Confrontado com a questão
se a pandemia agravou os problemas que já antes eram uma grande preocupação
muito grande, sustenta que “a pandemia é o nosso
grande problema e o nosso grande tema” por marcar a vida de todos. E o mais
grave é que, “em termos dos trabalhadores e das condições de trabalho, estamos
em decréscimo, em perda”. E especifica:
“As próprias
relações nas empresas projetam esse receio e medo: não sabemos se vamos ter
trabalho, por certo vamos ter de reduzir postos de trabalho; nas mercadorias,
os preços alteraram-se e vamos ter de ver a questão dos salários, houve quem
perdesse mesmo salários com esta situação, e isso repercute-se na vida dos
trabalhadores”.
Além disso, aponta que, mais do que aquilo que já passou, “é o receio do
que nos espera”, pois, como se está a verificar, torna-se cada vez mais difícil a luta pelos direitos dos
trabalhadores por via do isolamento que a situação lhes está a causar, com
visíveis consequências na vida das pessoas e das famílias, pois “o país
tem uma percentagem muito alta de micro, pequenas e médias empresas – sendo que
medidas atenuantes como o ‘layoff’ e outros apoios se revelaram insuficientes. Ademais,
segundo o entrevistado, divisam-se problemas mais graves a curto e médio prazo,
pois, se alguns setores saíram de forma equilibrada, outros terão problemas, por
virem a circular menos os produtos, passando os negócios a ser produzidos mais
localmente. E a nossa dependência da exportação, turismo e pequenos negócios
de hotelaria e restauração leva-nos a perspetivas que “não são boas”, ou seja,
ao receio de que as repercussões da mudança de hábitos tenham “nessa área de
negócio e nos empregos dos trabalhadores”.

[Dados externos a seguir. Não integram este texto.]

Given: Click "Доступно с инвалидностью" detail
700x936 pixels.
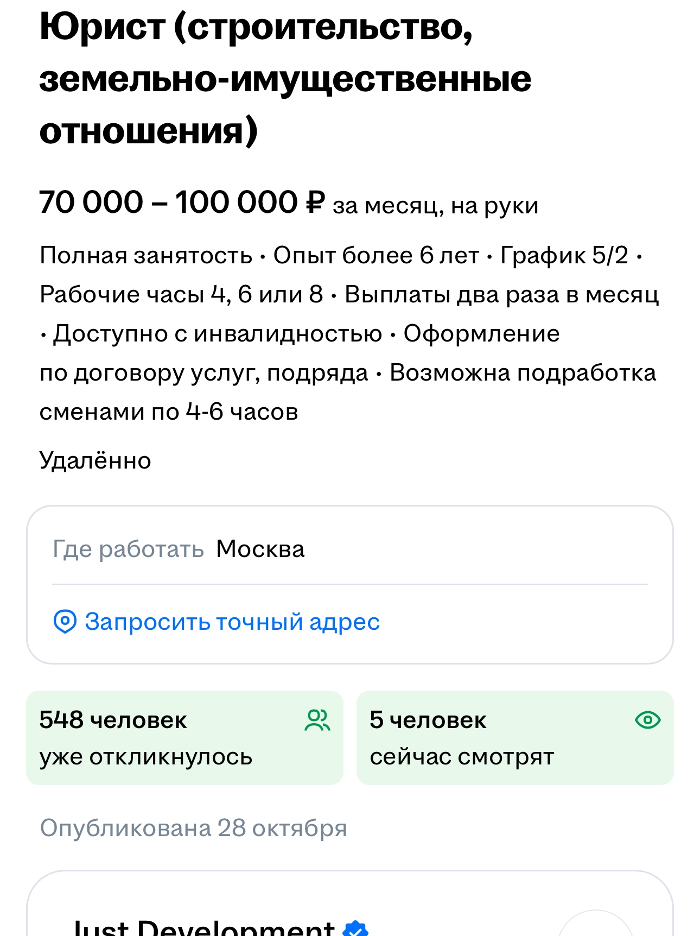Looking at the screenshot, I should [218, 334].
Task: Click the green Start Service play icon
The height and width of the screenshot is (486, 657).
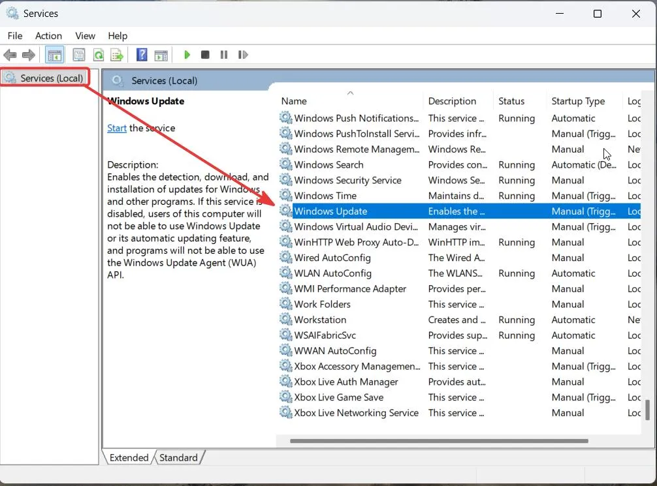Action: (x=187, y=55)
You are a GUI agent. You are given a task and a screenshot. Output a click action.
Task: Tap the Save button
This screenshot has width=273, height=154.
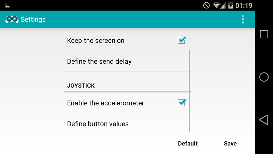[x=230, y=143]
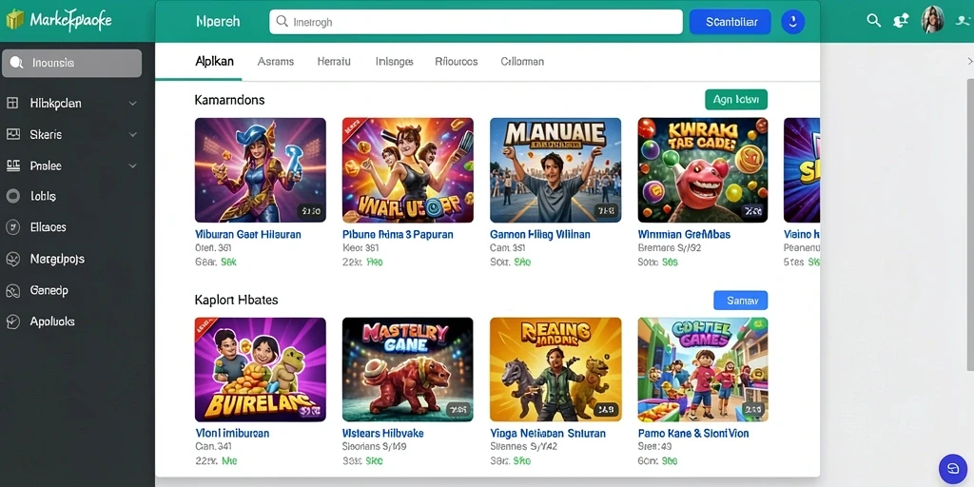Viewport: 974px width, 487px height.
Task: Click the blue Samav button
Action: coord(740,300)
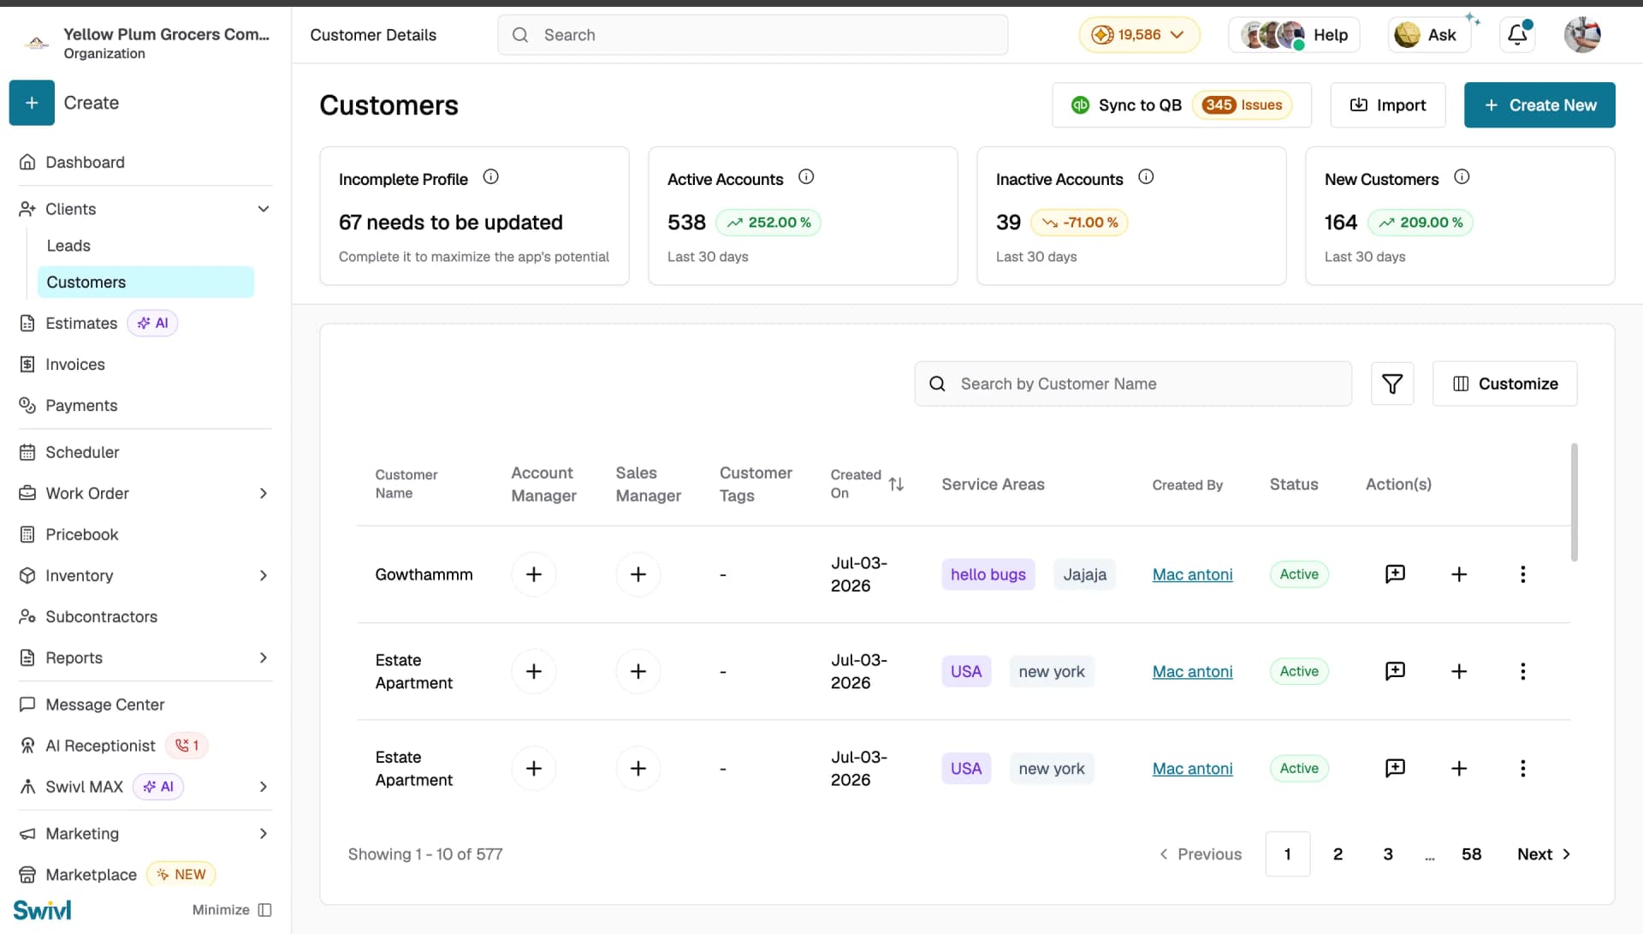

Apesar de o desemprego ser
a parte mais visível da crise resultante da pandemia, sabe-se que um quinto de
portugueses vive na pobreza, mesmo tendo muitos deles trabalho. Por isso,
Américo Monteiro considera urgente a revalorização salarial “e que não se compreende que não seja feita com mais
frequência”. E observa que “há entraves na negociação coletiva”, dando razão às
queixas dos sindicatos por não se conseguir “a negociação contratual em
condições iguais”, mercê das “defesas do lado das empresas”.
Refere que o salário mínimo tem crescido a um ritmo razoável em comparação
com o nível que teve em determinado tempo, mas que “a contratação coletiva e a
qualificação dos profissionais não avançam ao mesmo nível”, pelo que “o salário
mínimo atinge cada vez mais trabalhadores, mais grupos de qualificação
superiores”, levando à desmotivação do trabalhador e levantando a questão “como é que um trabalhador com o salário
mínimo, às vezes com dependentes na família a seu cargo, vai conseguir ter uma
vida digna e equilibrada em termos de rendimentos que consegue auferir”.
Mais sustenta que as empresas deveriam perceber que prejudicam o próprio
negócio, quando “os trabalhadores não estão satisfeitos”. Sendo admissível que
uma pessoa entre a auferir o salário mínimo nacional, ela deve seguir um
percurso de qualificação e aumentar o seu rendimento. Ora, há pessoas que, na
empresa, “terminam o seu percurso profissional de 40 anos de trabalho sempre a
ganhar o salário mínimo nacional, ou muito próximo” – diz o coordenador da LOC,
dando o exemplo das costureiras e de outros setores industriais semelhantes em
que o salário não dá para fazer face aos encargos familiares.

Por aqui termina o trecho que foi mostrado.